▼

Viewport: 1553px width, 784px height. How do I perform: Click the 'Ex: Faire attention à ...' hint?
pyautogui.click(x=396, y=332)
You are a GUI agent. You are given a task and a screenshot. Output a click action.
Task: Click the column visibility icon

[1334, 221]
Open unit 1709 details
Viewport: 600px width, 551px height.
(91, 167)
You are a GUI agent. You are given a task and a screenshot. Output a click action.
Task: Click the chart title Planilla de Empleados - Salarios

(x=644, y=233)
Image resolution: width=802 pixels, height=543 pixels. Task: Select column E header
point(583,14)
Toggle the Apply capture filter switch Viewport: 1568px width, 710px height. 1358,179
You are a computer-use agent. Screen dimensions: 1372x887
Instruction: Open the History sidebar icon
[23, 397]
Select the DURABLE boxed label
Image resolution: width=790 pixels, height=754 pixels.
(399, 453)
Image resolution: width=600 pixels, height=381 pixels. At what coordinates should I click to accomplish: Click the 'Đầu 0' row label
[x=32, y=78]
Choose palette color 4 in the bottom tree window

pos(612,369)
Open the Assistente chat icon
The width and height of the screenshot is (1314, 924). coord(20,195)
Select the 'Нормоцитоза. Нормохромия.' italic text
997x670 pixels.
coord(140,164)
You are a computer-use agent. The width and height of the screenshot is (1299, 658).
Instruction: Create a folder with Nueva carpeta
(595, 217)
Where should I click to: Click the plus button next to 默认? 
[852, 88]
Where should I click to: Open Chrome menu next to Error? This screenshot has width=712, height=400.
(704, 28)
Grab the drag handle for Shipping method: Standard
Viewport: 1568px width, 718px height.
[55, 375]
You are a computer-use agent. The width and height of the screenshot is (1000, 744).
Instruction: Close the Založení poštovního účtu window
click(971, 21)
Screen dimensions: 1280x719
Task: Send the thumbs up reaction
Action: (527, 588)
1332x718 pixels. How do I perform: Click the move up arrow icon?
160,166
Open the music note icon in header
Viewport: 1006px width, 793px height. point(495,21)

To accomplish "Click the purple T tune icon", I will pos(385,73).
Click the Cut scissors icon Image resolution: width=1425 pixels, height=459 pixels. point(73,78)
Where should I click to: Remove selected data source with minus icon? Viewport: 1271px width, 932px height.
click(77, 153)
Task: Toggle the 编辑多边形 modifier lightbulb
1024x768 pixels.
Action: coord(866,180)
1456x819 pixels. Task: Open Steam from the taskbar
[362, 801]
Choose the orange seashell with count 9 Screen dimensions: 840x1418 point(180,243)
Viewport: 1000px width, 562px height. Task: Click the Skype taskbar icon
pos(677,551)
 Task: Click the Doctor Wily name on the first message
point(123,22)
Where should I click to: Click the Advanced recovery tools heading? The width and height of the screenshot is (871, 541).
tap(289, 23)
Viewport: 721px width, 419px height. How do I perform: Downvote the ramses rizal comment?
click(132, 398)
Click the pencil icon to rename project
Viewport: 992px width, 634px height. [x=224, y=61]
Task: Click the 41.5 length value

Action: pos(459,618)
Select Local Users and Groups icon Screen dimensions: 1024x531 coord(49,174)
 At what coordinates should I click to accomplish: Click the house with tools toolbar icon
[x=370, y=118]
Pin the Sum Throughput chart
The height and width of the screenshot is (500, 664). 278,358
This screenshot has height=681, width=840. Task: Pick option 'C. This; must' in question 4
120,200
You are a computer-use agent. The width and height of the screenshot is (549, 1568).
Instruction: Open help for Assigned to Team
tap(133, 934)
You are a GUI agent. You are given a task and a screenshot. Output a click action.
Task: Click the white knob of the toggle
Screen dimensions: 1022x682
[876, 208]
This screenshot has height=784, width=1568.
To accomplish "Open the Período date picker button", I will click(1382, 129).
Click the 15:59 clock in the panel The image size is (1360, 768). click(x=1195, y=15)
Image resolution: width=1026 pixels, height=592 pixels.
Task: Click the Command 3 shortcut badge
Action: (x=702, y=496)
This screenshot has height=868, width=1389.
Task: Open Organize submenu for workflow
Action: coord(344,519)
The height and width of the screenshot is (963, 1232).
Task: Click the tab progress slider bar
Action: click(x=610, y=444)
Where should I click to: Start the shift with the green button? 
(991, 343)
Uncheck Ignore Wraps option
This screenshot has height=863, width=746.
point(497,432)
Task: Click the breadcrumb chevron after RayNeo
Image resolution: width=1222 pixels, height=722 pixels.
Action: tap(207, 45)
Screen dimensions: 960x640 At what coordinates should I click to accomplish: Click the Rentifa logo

▲

#### [YOUR TASK]
Reproduce the lines exactly as they appear, starting at the line that contains "Task: Click the breadcrumb" and ending at the last line of the records.

#### [THE OUTPUT]
Task: Click the breadcrumb chevron after RayNeo
Image resolution: width=1222 pixels, height=722 pixels.
Action: tap(207, 45)
Screen dimensions: 960x640 At what coordinates should I click to accomplish: Click the Rentifa logo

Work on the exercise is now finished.